というのもケルベロスは頭が複数ある関係上、それぞれの頭が別々の役割を担っている。その中でも真ん中の頭は魔法を担当しており、最優先で妨害する必要が有るのだ。
「ガァァッ!」
「まだ躾が必要なようじゃのぅ」
口を開けて瑠華へと噛み付こうとしてきた頭を、身体を回転させて尻尾で横から叩く。そのまま身体ごと壁に叩き付けられたケルベロスは、その圧倒的なまでの差に戦慄したように震える脚で立ち上がって後退った。
「おや。妾が素直に逃がすと思っておるのかえ?」
「ワ、ワゥ…」
その言葉を聞いたケルベロスが完全に戦意を失い、媚びる様に地面に伏せて瑠華を見上げる。その姿が奏の美影と重なり、「うっ…」と瑠華が言葉に詰まった。
「……共に来るかえ?」
「! ワウッ!」
(……まぁ、手数が多いに越したことは無いじゃろ、うむ)
随分と甘い対応である事を自覚しつつも、無理矢理理由を付けて自分を納得させる。
「名前、名前……」
瑠華が名前を考え始めると、それが楽しみなのか正しく犬のようにお座りしつつ、尻尾をブンブンと振って大人しく待つケルベロス。体毛が黒ということもあってその姿も美影によく似ているが、その大きさは数倍近く違う。なにせケルベロスは自動車よりも大きいのだから。
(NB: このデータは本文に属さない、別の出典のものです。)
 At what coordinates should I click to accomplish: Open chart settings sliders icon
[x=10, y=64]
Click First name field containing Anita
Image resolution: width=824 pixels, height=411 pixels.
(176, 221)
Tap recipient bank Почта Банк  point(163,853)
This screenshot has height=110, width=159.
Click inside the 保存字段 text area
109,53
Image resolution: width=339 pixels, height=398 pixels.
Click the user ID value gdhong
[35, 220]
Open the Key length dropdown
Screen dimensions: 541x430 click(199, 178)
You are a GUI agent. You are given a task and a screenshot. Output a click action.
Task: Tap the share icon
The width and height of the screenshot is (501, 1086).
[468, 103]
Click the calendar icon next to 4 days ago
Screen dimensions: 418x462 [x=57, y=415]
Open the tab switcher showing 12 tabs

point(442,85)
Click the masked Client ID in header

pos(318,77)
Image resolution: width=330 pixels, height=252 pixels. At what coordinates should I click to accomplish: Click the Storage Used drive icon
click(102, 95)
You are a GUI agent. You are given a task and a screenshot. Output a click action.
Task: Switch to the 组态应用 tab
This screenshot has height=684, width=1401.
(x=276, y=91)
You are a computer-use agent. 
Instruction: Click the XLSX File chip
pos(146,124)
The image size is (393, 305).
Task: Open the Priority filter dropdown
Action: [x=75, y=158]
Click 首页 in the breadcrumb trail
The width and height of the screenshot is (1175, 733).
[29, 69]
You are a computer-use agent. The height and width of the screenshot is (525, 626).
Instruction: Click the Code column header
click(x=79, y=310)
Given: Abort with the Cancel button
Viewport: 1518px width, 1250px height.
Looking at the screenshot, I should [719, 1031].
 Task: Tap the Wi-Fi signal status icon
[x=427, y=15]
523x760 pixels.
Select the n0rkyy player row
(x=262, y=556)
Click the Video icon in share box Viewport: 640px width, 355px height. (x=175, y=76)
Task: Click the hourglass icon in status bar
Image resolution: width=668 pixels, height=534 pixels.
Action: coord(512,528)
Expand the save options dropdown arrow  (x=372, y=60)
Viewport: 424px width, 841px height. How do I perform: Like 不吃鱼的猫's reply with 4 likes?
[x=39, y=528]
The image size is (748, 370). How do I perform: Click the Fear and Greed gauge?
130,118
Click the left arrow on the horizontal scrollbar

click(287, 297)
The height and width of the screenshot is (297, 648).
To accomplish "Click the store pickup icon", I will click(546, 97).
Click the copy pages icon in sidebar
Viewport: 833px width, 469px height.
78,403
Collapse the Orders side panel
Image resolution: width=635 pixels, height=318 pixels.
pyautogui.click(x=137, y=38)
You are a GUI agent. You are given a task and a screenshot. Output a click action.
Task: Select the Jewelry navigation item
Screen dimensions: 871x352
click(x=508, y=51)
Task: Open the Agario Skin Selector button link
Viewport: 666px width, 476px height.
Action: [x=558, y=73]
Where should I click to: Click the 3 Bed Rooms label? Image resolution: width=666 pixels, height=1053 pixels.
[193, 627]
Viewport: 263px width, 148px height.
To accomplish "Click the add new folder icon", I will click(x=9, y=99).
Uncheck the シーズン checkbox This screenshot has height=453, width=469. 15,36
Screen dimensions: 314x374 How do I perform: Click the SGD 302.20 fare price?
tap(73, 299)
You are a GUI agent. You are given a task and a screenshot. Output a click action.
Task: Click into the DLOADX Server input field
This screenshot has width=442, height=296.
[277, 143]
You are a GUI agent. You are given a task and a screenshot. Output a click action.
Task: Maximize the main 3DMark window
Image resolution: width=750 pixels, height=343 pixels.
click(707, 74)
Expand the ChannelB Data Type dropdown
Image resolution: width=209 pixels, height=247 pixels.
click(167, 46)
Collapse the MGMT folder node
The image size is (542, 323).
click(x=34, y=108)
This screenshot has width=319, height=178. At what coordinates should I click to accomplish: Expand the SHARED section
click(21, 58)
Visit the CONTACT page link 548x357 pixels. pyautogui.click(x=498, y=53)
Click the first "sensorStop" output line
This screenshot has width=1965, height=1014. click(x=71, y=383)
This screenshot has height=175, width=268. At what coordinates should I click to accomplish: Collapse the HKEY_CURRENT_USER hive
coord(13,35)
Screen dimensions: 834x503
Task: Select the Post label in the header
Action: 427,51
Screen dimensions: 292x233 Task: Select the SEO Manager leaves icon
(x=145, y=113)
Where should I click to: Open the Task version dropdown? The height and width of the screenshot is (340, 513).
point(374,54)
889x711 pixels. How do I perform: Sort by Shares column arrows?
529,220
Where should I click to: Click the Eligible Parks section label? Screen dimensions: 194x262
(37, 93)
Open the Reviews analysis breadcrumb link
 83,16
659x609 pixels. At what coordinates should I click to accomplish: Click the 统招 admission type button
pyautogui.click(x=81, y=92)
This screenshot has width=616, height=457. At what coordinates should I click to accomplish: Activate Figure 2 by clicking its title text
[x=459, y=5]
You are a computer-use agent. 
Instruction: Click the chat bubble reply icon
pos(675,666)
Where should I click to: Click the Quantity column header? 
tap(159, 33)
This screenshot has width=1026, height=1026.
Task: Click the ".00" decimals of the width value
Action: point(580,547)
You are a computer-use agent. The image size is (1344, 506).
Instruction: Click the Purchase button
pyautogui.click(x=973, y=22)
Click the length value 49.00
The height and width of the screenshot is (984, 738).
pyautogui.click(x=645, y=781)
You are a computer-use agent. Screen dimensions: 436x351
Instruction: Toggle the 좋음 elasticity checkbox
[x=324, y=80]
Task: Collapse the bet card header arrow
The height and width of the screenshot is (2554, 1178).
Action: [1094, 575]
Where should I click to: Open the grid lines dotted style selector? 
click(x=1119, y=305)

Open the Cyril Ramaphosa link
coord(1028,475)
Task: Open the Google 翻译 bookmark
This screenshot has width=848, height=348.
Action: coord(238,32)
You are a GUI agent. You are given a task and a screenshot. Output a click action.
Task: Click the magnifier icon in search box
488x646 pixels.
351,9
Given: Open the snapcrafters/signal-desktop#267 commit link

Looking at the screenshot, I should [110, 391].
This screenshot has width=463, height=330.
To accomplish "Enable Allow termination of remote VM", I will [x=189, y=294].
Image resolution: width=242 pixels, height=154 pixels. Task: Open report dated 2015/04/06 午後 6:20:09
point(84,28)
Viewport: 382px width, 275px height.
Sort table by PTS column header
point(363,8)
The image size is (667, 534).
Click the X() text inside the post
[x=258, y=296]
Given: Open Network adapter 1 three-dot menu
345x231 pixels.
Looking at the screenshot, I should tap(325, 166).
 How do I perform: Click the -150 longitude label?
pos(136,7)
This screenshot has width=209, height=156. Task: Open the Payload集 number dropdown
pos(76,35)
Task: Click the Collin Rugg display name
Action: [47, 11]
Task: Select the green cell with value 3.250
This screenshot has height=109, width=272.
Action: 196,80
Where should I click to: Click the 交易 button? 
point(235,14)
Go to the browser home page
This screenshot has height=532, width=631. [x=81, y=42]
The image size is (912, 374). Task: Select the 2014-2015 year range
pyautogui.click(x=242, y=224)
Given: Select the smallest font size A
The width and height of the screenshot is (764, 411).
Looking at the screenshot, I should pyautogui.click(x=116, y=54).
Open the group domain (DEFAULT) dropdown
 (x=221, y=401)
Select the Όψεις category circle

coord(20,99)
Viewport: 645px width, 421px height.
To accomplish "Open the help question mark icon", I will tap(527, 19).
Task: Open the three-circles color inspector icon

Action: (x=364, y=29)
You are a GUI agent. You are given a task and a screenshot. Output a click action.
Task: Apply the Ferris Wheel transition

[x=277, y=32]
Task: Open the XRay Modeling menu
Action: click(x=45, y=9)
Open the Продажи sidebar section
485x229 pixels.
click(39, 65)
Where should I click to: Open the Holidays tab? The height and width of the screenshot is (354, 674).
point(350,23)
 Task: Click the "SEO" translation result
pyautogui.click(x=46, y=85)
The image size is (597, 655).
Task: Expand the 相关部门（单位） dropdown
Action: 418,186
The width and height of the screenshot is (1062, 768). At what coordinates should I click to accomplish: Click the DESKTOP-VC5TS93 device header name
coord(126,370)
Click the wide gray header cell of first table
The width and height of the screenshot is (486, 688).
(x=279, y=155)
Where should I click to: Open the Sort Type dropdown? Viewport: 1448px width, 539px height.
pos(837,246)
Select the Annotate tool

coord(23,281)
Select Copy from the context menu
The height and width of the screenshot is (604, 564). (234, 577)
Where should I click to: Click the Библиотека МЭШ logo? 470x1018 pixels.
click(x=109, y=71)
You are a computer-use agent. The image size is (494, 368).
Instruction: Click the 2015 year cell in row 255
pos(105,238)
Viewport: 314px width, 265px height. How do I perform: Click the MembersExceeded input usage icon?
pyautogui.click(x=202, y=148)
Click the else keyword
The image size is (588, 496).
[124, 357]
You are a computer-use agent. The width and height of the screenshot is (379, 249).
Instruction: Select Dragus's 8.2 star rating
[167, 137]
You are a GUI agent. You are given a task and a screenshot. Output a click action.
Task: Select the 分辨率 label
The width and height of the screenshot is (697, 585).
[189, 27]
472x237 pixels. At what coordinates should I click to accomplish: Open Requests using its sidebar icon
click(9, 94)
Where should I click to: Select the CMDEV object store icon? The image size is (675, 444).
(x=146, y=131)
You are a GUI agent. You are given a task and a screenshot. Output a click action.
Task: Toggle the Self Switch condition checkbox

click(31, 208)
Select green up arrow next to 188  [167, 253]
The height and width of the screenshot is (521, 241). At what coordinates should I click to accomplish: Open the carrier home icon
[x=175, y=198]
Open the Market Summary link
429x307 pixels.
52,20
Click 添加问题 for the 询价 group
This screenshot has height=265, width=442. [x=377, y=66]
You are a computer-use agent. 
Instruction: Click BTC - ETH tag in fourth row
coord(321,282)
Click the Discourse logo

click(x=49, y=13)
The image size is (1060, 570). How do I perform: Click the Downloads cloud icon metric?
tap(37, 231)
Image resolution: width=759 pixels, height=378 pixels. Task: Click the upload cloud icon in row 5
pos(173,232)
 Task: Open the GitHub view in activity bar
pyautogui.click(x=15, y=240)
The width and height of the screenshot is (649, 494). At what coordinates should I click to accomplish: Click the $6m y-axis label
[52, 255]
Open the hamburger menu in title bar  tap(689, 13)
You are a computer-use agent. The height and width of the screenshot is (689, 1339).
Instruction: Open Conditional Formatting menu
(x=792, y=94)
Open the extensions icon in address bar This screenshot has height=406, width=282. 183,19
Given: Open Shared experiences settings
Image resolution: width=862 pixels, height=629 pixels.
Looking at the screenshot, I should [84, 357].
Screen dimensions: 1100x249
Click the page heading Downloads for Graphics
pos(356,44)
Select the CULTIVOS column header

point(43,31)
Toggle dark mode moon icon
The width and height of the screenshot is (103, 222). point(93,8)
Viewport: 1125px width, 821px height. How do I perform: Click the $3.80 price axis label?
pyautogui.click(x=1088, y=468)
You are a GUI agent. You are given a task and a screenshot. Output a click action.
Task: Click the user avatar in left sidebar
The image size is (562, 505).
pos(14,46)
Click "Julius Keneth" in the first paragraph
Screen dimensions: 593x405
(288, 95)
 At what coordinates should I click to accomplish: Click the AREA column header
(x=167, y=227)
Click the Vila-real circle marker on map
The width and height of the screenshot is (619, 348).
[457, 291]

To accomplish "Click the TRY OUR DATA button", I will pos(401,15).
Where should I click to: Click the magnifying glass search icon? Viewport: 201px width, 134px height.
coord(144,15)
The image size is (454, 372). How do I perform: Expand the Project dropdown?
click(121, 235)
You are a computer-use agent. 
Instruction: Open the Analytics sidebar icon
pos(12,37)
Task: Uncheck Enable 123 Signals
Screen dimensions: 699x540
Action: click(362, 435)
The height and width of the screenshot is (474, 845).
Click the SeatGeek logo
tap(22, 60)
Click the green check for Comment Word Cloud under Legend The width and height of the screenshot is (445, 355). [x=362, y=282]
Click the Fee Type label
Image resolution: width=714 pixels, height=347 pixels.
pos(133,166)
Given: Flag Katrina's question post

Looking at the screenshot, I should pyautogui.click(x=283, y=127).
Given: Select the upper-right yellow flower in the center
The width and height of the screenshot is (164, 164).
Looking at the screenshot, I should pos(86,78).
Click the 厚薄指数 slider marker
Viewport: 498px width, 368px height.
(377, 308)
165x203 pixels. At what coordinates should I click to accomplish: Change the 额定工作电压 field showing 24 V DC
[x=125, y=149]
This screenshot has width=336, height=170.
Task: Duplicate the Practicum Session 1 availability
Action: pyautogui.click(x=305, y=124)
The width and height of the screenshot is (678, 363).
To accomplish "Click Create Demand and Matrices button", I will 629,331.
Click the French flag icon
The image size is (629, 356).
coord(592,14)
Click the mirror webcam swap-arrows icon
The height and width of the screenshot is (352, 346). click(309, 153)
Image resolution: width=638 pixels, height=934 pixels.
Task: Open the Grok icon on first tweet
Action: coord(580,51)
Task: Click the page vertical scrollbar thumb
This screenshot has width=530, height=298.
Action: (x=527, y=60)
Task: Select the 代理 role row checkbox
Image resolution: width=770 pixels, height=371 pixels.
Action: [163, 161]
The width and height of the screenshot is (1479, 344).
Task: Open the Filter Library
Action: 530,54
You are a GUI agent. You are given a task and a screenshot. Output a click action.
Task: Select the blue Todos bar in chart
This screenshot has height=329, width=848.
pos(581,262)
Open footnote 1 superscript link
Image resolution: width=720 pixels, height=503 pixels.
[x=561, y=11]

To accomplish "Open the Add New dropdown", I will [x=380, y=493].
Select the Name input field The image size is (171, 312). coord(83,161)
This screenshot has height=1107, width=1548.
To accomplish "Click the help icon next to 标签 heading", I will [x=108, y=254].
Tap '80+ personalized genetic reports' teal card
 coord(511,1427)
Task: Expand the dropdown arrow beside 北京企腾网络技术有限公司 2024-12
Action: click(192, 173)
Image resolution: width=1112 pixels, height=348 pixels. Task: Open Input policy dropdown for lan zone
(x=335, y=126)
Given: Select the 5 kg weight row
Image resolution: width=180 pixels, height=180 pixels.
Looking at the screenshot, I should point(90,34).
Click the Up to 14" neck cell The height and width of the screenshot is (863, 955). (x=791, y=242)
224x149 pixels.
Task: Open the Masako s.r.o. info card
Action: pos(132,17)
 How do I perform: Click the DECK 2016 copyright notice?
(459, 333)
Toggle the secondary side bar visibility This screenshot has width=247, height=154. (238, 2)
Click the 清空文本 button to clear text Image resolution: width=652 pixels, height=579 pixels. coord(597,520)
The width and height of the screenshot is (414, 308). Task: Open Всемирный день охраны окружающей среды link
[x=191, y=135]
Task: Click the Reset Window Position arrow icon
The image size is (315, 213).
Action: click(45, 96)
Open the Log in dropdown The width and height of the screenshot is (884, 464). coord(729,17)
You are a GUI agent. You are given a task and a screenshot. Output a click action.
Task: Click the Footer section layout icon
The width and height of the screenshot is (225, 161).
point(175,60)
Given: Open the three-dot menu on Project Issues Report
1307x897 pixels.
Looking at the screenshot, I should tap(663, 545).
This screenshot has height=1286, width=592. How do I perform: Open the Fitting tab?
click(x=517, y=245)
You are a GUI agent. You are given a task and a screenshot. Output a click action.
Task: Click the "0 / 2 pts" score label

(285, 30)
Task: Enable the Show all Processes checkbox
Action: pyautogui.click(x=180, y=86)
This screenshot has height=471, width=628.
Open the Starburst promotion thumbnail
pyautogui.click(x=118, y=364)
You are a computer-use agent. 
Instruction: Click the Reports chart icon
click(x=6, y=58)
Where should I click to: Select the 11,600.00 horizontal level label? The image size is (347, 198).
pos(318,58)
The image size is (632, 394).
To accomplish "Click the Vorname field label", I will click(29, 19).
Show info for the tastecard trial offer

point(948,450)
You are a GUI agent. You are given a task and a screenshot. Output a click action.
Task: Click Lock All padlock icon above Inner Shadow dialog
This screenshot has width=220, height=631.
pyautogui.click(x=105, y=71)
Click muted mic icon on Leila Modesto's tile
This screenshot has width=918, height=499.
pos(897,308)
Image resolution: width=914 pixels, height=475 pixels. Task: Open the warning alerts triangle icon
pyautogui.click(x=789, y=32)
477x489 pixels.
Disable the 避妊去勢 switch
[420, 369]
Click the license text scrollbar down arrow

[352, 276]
「そこは美影とは違うのう。…もうケルベロスのままで良くないかのう?」
「ガウ!」
良くないらしい。
「駄目か…黒、影…三つ…」
思い付く限りのケルベロスの要素を口に出してみるが、ピンとくるものが中々見付からない。
「――――弥生、はどうじゃ?」
「ワウッ!」
ふと連想した事で出て来た言葉を告げてみると、どうやらお気に召したようだ。その名前で魂の契約を交わし、同じように〖認識阻害〗を掛ける。これは探索者に間違って攻撃されないようにする為だ。
「では弥生。早速じゃが、妾から離れて単独行動じゃ。窮地に陥っている人間を見かけた場合、助けてやってくれるかの」
「「「ガウッ!」」」
三つの頭が一斉に吠えると、瑠華へと背を向けて景気良く駆け出した。当初の予定とは違うが、これで探索者が死ぬ可能性が少しは下がるだろうと思えば安心感はある。